The hat has long been a source of fascination to me—a fascination born in part out of envy because I cannot wear one myself. (I have some sort of oddly-shaped head and tend to look idiotic in most.) It has made both planned and unplanned appearances in several of my novels (usually in what the professors would call an objective correlativish role) and in my photography as well. This new age of the hat is very much in evidence here in hat-happy Portland and has been for a while, as this handful of street portraits will attest.



Eine Kleine Strassemusik

A Little Street Music (or, Remembering Portland as It So Recently Was)


In Austria the hills are alive with the sound of music. In Portland—in normal times—the streets are. The photographs here are a look at the recent past. They are excerpted from an archive of “musicians without borders”—the street performers who have provided the soundtrack to everyday life in this city. On a good day even a dabbler with a dulcimer could make a living wage.
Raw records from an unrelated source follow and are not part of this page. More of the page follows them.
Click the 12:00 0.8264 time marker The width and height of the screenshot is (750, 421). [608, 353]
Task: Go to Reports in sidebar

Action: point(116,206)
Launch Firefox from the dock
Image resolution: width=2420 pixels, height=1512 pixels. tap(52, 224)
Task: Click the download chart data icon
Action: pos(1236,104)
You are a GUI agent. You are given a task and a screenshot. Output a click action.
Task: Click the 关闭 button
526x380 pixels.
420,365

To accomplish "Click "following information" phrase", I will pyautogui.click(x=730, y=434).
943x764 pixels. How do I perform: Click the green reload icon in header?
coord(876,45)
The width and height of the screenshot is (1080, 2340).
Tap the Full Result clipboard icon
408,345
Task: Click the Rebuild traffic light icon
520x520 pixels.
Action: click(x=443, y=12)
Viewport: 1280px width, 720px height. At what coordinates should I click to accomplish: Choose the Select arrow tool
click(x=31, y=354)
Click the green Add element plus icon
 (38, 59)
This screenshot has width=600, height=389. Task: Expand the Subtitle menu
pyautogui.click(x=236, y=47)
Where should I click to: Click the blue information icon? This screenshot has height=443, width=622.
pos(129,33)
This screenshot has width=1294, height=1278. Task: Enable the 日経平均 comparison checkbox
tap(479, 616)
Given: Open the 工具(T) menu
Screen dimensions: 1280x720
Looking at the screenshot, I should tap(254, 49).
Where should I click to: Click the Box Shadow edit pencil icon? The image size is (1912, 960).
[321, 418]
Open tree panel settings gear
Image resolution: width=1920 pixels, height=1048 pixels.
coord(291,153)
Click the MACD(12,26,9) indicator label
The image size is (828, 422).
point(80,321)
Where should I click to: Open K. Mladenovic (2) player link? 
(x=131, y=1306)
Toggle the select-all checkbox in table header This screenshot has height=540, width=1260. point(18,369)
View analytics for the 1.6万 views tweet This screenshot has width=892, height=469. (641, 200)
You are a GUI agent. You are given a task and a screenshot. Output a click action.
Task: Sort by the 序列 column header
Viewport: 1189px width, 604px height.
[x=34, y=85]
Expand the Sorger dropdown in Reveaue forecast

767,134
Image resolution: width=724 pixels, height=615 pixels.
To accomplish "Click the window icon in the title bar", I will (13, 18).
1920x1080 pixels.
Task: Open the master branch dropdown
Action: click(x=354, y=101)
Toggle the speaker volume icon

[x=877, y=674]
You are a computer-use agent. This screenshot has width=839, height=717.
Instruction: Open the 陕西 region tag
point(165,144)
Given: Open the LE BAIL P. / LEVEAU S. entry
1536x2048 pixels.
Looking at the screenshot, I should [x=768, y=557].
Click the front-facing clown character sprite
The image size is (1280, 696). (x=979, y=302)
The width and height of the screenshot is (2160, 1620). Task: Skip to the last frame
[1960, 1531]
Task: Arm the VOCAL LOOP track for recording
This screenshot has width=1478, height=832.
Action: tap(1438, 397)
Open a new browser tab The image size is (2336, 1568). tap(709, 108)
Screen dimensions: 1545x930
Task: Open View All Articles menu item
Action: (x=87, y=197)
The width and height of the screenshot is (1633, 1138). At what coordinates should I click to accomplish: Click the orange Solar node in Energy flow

As an audience member I might have petitioned for fewer brain-cleaving trumpets and more gut-massaging cellos, but that was just me. When it came to guitars, the numbers always seemed just right. This year, with the COVID-19 contretemps, those numbers will not be what they used to be. I will, however, be thankful for whatever they are. Australia movie watch free on https://fmovies.dev/ . Hugh Jackman was once a promising Oscar caliber actor but is now labeled as the guy who plays Wolverine. If he shows off the talent he has hidden in there somewhere, paired up with Nicole Kidman it could be a powerful combination come Oscar time. Right now, when it comes to a live performance, I would be happy with a chorus of kazoos on the corner of Fourth and Couch.